Tendresse et piété surmontant ses effrois,
Il tenta la rencontre une seconde fois.
Dans la rue il voulait lui parler au passage,
Pourvu qu’un seul sourire éclairât son visage.
Mais, bien loin d’un sourire à ce front sans bonheur,
Le sourcil méfiant du pauvre promeneur
Le contint à distance, et fit rentrer encore
Ce nom à qui le Ciel interdisait d’éclore.

La crise était à bout, ce moment abrégea.
Il revint au château, plus raffermi déjà.
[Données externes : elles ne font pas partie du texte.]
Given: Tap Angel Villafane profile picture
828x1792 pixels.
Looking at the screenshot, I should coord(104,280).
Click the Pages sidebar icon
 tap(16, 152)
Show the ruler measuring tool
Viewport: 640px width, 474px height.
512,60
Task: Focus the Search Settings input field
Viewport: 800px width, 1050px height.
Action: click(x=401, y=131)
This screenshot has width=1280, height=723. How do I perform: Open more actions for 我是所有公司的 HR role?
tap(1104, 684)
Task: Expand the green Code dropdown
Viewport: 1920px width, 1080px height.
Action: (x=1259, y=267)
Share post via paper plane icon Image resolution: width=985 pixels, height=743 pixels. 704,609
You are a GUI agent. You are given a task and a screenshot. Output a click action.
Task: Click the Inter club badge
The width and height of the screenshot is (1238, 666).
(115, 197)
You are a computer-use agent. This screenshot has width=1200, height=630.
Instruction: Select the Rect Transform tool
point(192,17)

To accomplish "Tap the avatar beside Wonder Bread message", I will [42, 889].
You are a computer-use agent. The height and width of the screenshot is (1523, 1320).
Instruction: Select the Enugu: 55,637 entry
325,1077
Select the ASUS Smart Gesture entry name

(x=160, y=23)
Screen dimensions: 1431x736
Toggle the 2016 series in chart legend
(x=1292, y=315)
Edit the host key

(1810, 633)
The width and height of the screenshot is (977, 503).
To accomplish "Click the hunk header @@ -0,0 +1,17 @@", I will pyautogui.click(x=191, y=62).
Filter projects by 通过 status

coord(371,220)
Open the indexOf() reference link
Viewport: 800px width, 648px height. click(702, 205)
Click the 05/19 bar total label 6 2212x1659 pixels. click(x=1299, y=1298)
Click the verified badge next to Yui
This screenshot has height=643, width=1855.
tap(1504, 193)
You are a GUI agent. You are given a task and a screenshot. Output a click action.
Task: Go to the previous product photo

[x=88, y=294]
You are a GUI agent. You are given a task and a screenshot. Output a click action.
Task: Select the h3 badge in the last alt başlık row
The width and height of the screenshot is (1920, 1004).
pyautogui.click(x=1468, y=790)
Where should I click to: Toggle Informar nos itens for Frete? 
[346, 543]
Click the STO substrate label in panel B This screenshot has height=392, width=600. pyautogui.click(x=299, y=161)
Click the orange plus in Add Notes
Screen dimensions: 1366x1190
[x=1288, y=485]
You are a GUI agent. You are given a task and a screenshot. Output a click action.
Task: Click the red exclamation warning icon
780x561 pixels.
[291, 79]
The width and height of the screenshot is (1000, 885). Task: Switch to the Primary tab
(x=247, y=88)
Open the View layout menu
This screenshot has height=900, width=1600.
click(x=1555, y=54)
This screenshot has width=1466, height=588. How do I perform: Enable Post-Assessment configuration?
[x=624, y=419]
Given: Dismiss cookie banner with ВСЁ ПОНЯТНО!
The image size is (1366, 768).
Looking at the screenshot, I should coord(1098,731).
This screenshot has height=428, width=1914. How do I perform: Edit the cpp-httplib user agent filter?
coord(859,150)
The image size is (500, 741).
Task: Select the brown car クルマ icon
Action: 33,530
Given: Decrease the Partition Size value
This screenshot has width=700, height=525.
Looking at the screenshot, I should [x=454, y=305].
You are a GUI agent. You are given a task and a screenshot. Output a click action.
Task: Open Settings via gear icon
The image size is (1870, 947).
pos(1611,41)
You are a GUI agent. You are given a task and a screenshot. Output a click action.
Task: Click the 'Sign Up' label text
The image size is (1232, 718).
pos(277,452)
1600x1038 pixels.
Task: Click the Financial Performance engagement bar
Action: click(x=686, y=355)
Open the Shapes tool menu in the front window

La lèpre de naissance et l’exil sur la terre,
L’expiation lente et son âpre mystère ;
L’invisible rachat des fautes des parents ;
À côté des rigueurs, les secrets non moins grands
De la miséricorde, et dans ce saint abîme,
Lui, peut-être, attendu de tout temps pour victime ;
Son rôle nécessaire, ici-bas imposé,
De réparer un peu de ce qu’avait osé,
Trop haut, l’immense orgueil dans un talent immense,
Et sa tâche avant tout de vanner la semence ;
Ce lourd trajet humain plus sombre que jamais,
Plus que jamais réglé sur les lointains sommets :
Tout en lui s’ordonna : la Grâce intérieure,
Par un tressaillement, lui disait : Voilà l’heure !
Avec la Présidente il s’ouvrit d’un parti :
On conféra longtemps ; bref, il fut consenti
Que, pour gravir, chrétien, sa première montée :
Pour mûrir ; pour ne plus demeurer à portée
De cet homme au grand nom, près de qui, chaque jour.